## Work task
The full set of records must be set down verbatim.

## Data for analysis
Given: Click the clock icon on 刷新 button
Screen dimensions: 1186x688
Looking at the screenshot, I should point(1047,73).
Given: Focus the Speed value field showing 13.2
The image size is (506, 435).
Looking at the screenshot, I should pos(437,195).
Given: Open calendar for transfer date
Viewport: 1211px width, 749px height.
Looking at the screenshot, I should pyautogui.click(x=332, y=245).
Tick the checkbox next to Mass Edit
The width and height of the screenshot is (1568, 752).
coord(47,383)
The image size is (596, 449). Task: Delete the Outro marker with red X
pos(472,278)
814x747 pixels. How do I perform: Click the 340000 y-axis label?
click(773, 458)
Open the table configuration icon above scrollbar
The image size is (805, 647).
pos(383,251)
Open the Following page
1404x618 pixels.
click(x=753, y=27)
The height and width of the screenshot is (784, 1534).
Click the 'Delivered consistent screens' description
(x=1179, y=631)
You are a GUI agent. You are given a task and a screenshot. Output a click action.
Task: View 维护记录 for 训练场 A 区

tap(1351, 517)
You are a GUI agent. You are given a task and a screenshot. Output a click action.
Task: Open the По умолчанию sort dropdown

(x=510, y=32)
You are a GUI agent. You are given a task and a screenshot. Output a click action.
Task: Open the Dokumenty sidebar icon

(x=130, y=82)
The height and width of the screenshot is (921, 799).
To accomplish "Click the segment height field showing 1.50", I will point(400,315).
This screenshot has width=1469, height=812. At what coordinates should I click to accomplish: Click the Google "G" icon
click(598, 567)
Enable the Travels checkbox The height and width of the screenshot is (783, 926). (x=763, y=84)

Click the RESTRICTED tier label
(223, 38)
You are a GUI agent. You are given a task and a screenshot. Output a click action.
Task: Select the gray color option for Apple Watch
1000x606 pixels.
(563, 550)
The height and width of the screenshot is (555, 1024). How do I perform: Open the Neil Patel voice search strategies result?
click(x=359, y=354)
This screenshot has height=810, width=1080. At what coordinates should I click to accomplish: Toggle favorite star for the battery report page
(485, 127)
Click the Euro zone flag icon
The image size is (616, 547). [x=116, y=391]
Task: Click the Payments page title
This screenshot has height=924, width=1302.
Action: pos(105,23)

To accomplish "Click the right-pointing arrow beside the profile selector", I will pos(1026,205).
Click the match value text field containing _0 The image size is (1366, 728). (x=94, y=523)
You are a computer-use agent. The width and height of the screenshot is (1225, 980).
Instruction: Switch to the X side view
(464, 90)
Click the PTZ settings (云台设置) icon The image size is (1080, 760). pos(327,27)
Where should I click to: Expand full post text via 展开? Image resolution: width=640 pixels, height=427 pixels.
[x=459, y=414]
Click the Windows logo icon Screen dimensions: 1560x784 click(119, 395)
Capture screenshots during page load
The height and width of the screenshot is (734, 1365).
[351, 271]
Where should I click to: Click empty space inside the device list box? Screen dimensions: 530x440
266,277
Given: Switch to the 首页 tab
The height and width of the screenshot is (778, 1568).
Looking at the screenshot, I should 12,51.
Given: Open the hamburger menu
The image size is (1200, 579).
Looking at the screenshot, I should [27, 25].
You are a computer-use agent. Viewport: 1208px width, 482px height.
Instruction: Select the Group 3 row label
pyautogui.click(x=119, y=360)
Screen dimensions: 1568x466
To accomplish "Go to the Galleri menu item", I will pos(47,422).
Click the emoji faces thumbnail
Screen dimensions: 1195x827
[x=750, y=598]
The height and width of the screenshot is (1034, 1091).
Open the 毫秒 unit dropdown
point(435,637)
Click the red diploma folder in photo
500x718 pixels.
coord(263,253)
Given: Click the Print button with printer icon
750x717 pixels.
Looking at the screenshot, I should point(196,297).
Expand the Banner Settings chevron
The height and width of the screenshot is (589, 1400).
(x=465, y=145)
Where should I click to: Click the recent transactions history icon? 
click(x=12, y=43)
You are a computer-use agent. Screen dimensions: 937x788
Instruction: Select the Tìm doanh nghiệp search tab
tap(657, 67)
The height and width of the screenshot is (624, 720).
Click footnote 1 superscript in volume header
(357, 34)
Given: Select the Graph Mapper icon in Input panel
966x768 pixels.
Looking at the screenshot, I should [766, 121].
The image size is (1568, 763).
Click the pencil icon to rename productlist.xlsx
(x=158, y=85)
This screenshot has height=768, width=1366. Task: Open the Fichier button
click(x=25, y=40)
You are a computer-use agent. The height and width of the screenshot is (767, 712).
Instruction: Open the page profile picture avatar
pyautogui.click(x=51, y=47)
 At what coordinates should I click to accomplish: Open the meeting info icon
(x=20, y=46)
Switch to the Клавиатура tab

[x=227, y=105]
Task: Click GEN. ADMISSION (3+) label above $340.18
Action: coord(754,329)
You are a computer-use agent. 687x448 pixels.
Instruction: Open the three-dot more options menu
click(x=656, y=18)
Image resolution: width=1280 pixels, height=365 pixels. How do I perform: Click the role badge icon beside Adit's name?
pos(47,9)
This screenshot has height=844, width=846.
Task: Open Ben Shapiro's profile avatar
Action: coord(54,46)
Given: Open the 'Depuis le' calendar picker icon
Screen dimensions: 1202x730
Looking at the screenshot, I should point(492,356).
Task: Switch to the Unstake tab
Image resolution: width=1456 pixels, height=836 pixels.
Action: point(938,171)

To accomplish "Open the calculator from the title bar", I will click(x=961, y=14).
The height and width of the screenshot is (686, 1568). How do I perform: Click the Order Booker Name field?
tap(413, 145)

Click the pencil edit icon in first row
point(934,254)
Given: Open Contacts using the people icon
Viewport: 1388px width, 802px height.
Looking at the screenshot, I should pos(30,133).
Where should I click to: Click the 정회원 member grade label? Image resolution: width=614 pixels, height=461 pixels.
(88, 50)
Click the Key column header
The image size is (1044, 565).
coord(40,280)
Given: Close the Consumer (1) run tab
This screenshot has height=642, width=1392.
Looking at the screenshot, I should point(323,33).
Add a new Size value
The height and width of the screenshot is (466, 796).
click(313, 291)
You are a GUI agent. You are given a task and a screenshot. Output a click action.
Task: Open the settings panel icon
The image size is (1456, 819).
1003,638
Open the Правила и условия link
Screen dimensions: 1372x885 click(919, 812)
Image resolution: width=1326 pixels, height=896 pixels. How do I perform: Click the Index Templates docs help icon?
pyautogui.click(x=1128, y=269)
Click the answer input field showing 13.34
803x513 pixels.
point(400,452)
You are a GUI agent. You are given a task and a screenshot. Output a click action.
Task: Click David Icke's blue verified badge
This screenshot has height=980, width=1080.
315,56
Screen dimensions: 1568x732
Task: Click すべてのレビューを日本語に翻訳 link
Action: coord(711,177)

## Response for this exercise
Given: Click the clock icon on 刷新 button
Screen dimensions: 1186x688
Looking at the screenshot, I should point(1047,73).
Given: Focus the Speed value field showing 13.2
The image size is (506, 435).
Looking at the screenshot, I should pos(437,195).
Given: Open calendar for transfer date
Viewport: 1211px width, 749px height.
Looking at the screenshot, I should pyautogui.click(x=332, y=245).
Tick the checkbox next to Mass Edit
The width and height of the screenshot is (1568, 752).
coord(47,383)
The image size is (596, 449). Task: Delete the Outro marker with red X
pos(472,278)
814x747 pixels. How do I perform: Click the 340000 y-axis label?
click(773, 458)
Open the table configuration icon above scrollbar
The image size is (805, 647).
pos(383,251)
Open the Following page
1404x618 pixels.
click(x=753, y=27)
The height and width of the screenshot is (784, 1534).
Click the 'Delivered consistent screens' description
(x=1179, y=631)
You are a GUI agent. You are given a task and a screenshot. Output a click action.
Task: View 维护记录 for 训练场 A 区

tap(1351, 517)
You are a GUI agent. You are given a task and a screenshot. Output a click action.
Task: Open the По умолчанию sort dropdown

(x=510, y=32)
You are a GUI agent. You are given a task and a screenshot. Output a click action.
Task: Open the Dokumenty sidebar icon

(x=130, y=82)
The height and width of the screenshot is (921, 799).
To accomplish "Click the segment height field showing 1.50", I will point(400,315).
This screenshot has width=1469, height=812. At what coordinates should I click to accomplish: Click the Google "G" icon
click(598, 567)
Enable the Travels checkbox The height and width of the screenshot is (783, 926). (x=763, y=84)

Click the RESTRICTED tier label
(223, 38)
You are a GUI agent. You are given a task and a screenshot. Output a click action.
Task: Select the gray color option for Apple Watch
1000x606 pixels.
(563, 550)
The height and width of the screenshot is (555, 1024). How do I perform: Open the Neil Patel voice search strategies result?
click(x=359, y=354)
This screenshot has height=810, width=1080. At what coordinates should I click to accomplish: Toggle favorite star for the battery report page
(485, 127)
Click the Euro zone flag icon
The image size is (616, 547). [x=116, y=391]
Task: Click the Payments page title
This screenshot has height=924, width=1302.
Action: pos(105,23)

To accomplish "Click the right-pointing arrow beside the profile selector", I will pos(1026,205).
Click the match value text field containing _0 The image size is (1366, 728). (x=94, y=523)
You are a computer-use agent. The width and height of the screenshot is (1225, 980).
Instruction: Switch to the X side view
(464, 90)
Click the PTZ settings (云台设置) icon The image size is (1080, 760). pos(327,27)
Where should I click to: Expand full post text via 展开? Image resolution: width=640 pixels, height=427 pixels.
[x=459, y=414]
Click the Windows logo icon Screen dimensions: 1560x784 click(119, 395)
Capture screenshots during page load
The height and width of the screenshot is (734, 1365).
[351, 271]
Where should I click to: Click empty space inside the device list box? Screen dimensions: 530x440
266,277
Given: Switch to the 首页 tab
The height and width of the screenshot is (778, 1568).
Looking at the screenshot, I should 12,51.
Given: Open the hamburger menu
The image size is (1200, 579).
Looking at the screenshot, I should [27, 25].
You are a computer-use agent. Viewport: 1208px width, 482px height.
Instruction: Select the Group 3 row label
pyautogui.click(x=119, y=360)
Screen dimensions: 1568x466
To accomplish "Go to the Galleri menu item", I will pos(47,422).
Click the emoji faces thumbnail
Screen dimensions: 1195x827
[x=750, y=598]
The height and width of the screenshot is (1034, 1091).
Open the 毫秒 unit dropdown
point(435,637)
Click the red diploma folder in photo
500x718 pixels.
coord(263,253)
Given: Click the Print button with printer icon
750x717 pixels.
Looking at the screenshot, I should point(196,297).
Expand the Banner Settings chevron
The height and width of the screenshot is (589, 1400).
(x=465, y=145)
Where should I click to: Click the recent transactions history icon? 
click(x=12, y=43)
You are a computer-use agent. Screen dimensions: 937x788
Instruction: Select the Tìm doanh nghiệp search tab
tap(657, 67)
The height and width of the screenshot is (624, 720).
Click footnote 1 superscript in volume header
(357, 34)
Given: Select the Graph Mapper icon in Input panel
966x768 pixels.
Looking at the screenshot, I should [766, 121].
The image size is (1568, 763).
Click the pencil icon to rename productlist.xlsx
(x=158, y=85)
This screenshot has height=768, width=1366. Task: Open the Fichier button
click(x=25, y=40)
You are a computer-use agent. The height and width of the screenshot is (767, 712).
Instruction: Open the page profile picture avatar
pyautogui.click(x=51, y=47)
 At what coordinates should I click to accomplish: Open the meeting info icon
(x=20, y=46)
Switch to the Клавиатура tab

[x=227, y=105]
Task: Click GEN. ADMISSION (3+) label above $340.18
Action: coord(754,329)
You are a computer-use agent. 687x448 pixels.
Instruction: Open the three-dot more options menu
click(x=656, y=18)
Image resolution: width=1280 pixels, height=365 pixels. How do I perform: Click the role badge icon beside Adit's name?
pos(47,9)
This screenshot has height=844, width=846.
Task: Open Ben Shapiro's profile avatar
Action: coord(54,46)
Given: Open the 'Depuis le' calendar picker icon
Screen dimensions: 1202x730
Looking at the screenshot, I should point(492,356).
Task: Switch to the Unstake tab
Image resolution: width=1456 pixels, height=836 pixels.
Action: point(938,171)

To accomplish "Open the calculator from the title bar", I will click(x=961, y=14).
The height and width of the screenshot is (686, 1568). How do I perform: Click the Order Booker Name field?
tap(413, 145)

Click the pencil edit icon in first row
point(934,254)
Given: Open Contacts using the people icon
Viewport: 1388px width, 802px height.
Looking at the screenshot, I should pos(30,133).
Where should I click to: Click the 정회원 member grade label? Image resolution: width=614 pixels, height=461 pixels.
(88, 50)
Click the Key column header
The image size is (1044, 565).
coord(40,280)
Given: Close the Consumer (1) run tab
This screenshot has height=642, width=1392.
Looking at the screenshot, I should point(323,33).
Add a new Size value
The height and width of the screenshot is (466, 796).
click(313, 291)
You are a GUI agent. You are given a task and a screenshot. Output a click action.
Task: Open the settings panel icon
The image size is (1456, 819).
1003,638
Open the Правила и условия link
Screen dimensions: 1372x885 click(919, 812)
Image resolution: width=1326 pixels, height=896 pixels. How do I perform: Click the Index Templates docs help icon?
pyautogui.click(x=1128, y=269)
Click the answer input field showing 13.34
803x513 pixels.
point(400,452)
You are a GUI agent. You are given a task and a screenshot. Output a click action.
Task: Click David Icke's blue verified badge
This screenshot has height=980, width=1080.
315,56
Screen dimensions: 1568x732
Task: Click すべてのレビューを日本語に翻訳 link
Action: coord(711,177)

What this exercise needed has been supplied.